(Dataset entries)
****************************************
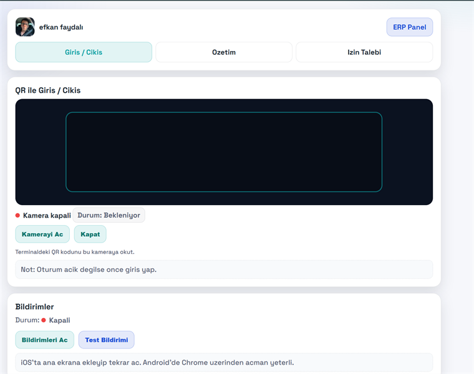Select the Izin Talebi tab
The height and width of the screenshot is (374, 474).
click(x=364, y=52)
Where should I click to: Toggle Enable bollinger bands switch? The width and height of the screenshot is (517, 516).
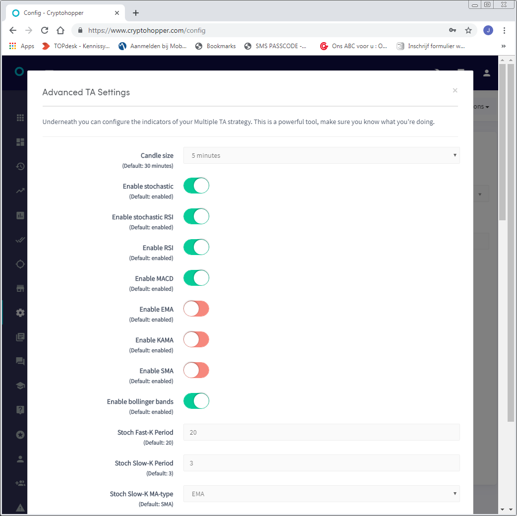(196, 401)
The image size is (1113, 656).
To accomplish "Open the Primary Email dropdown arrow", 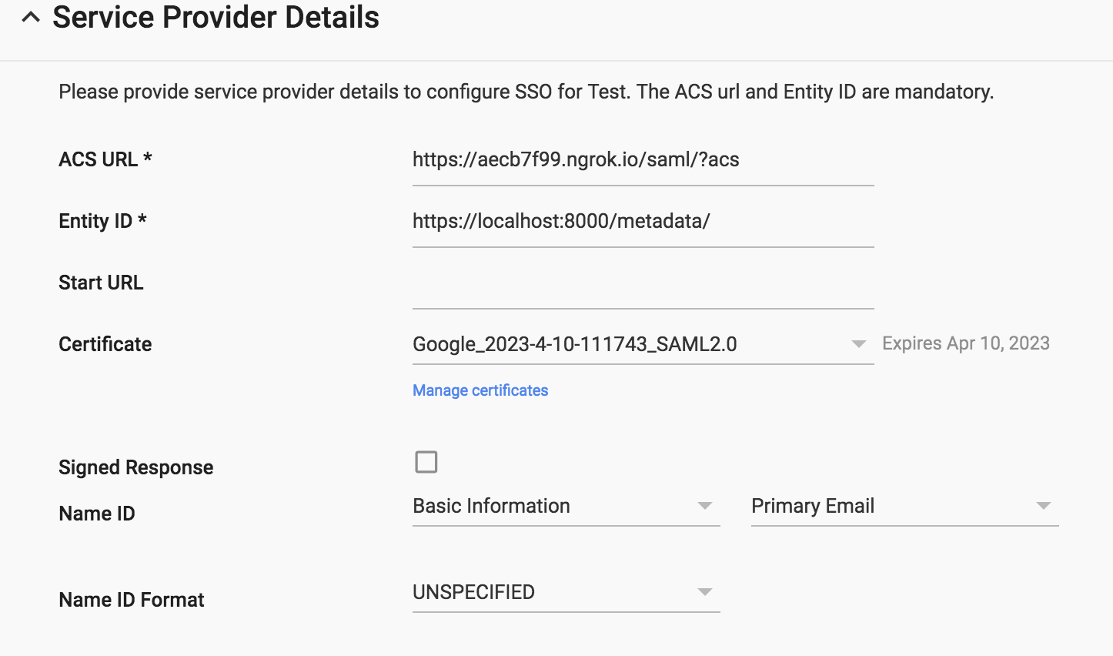I will coord(1042,506).
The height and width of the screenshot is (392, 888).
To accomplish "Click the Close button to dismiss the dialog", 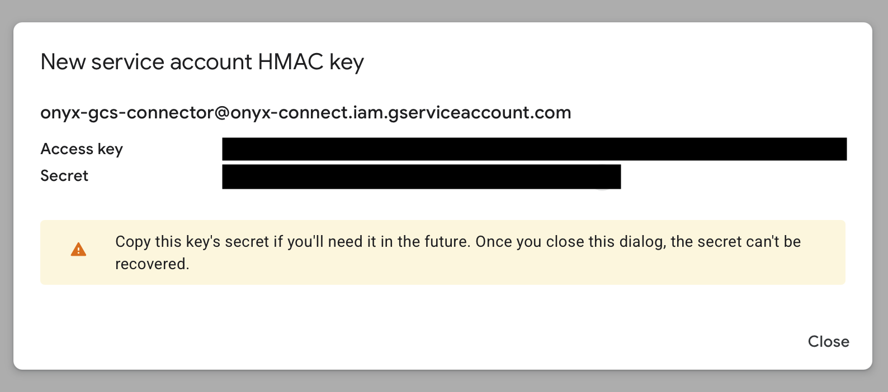I will 829,341.
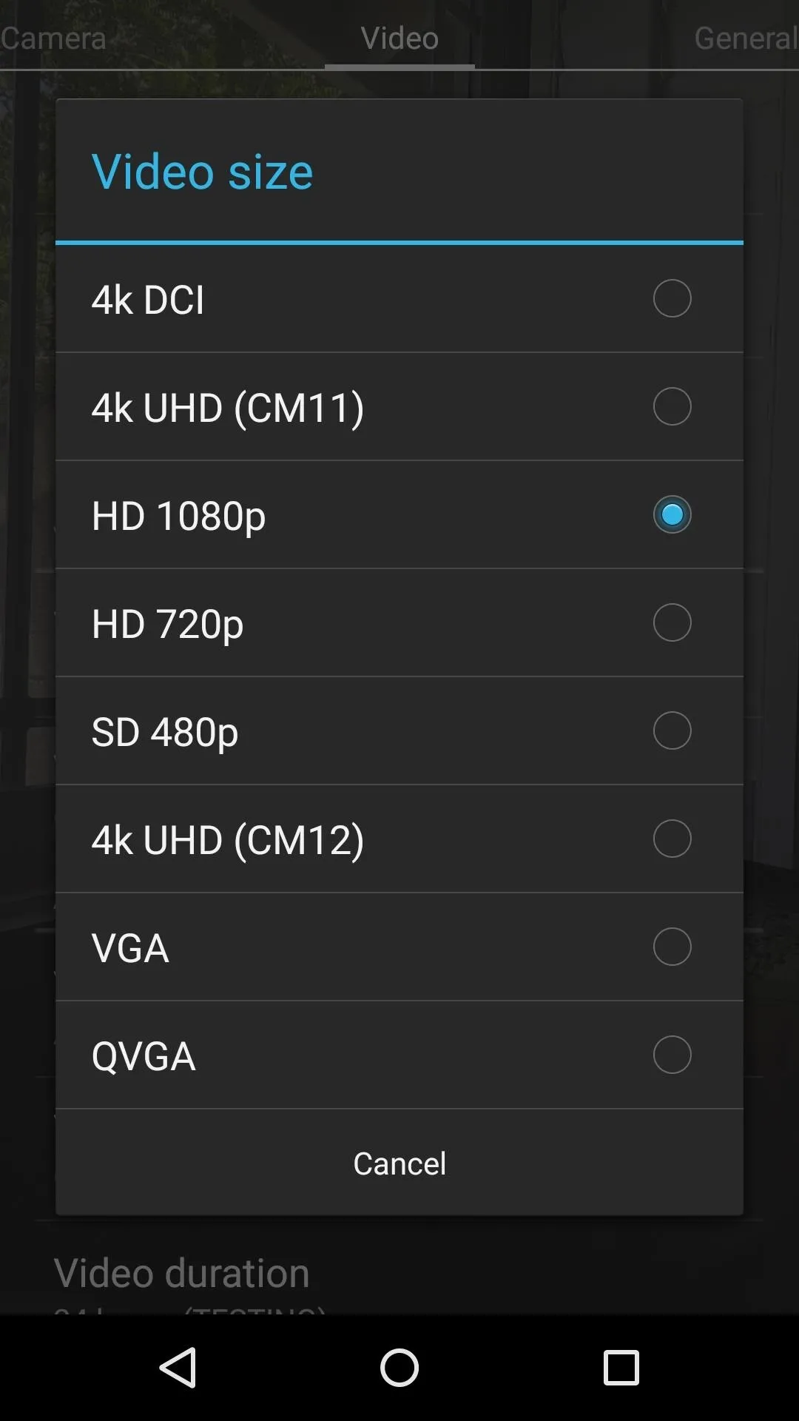
Task: Open the Video tab
Action: [400, 38]
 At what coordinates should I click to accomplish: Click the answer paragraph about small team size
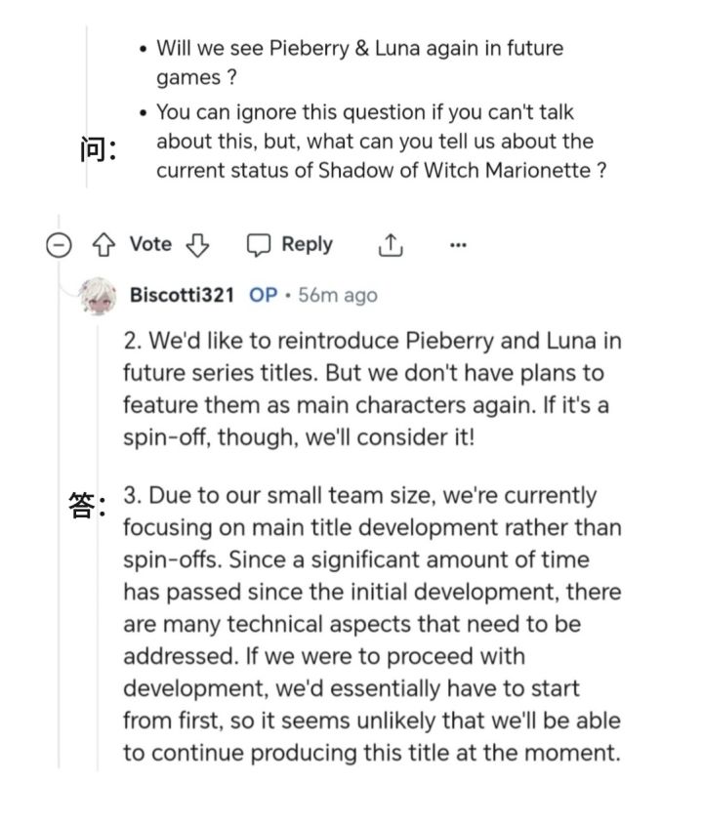371,623
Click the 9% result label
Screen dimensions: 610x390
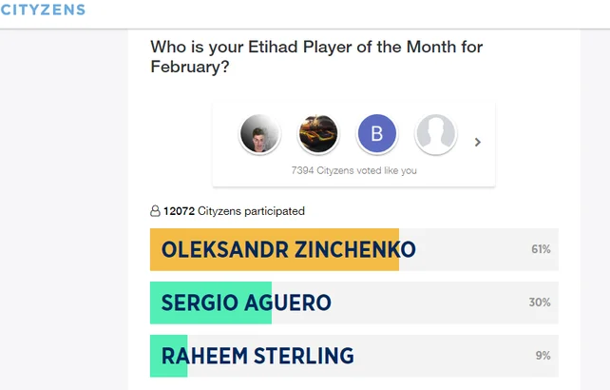coord(543,357)
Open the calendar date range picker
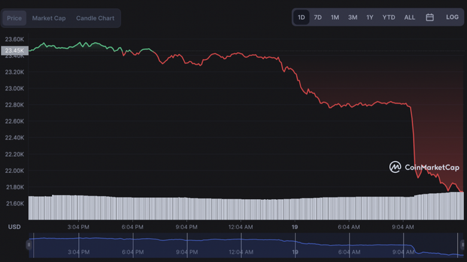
****************************************
→ **Try it**
The expected output is the exact run of lines from the one containing "Screen dimensions: 610x390" through the final line of the data above, both ends included, with no pictures.

→ **Expected output**
Screen dimensions: 610x390
coord(543,357)
Open the calendar date range picker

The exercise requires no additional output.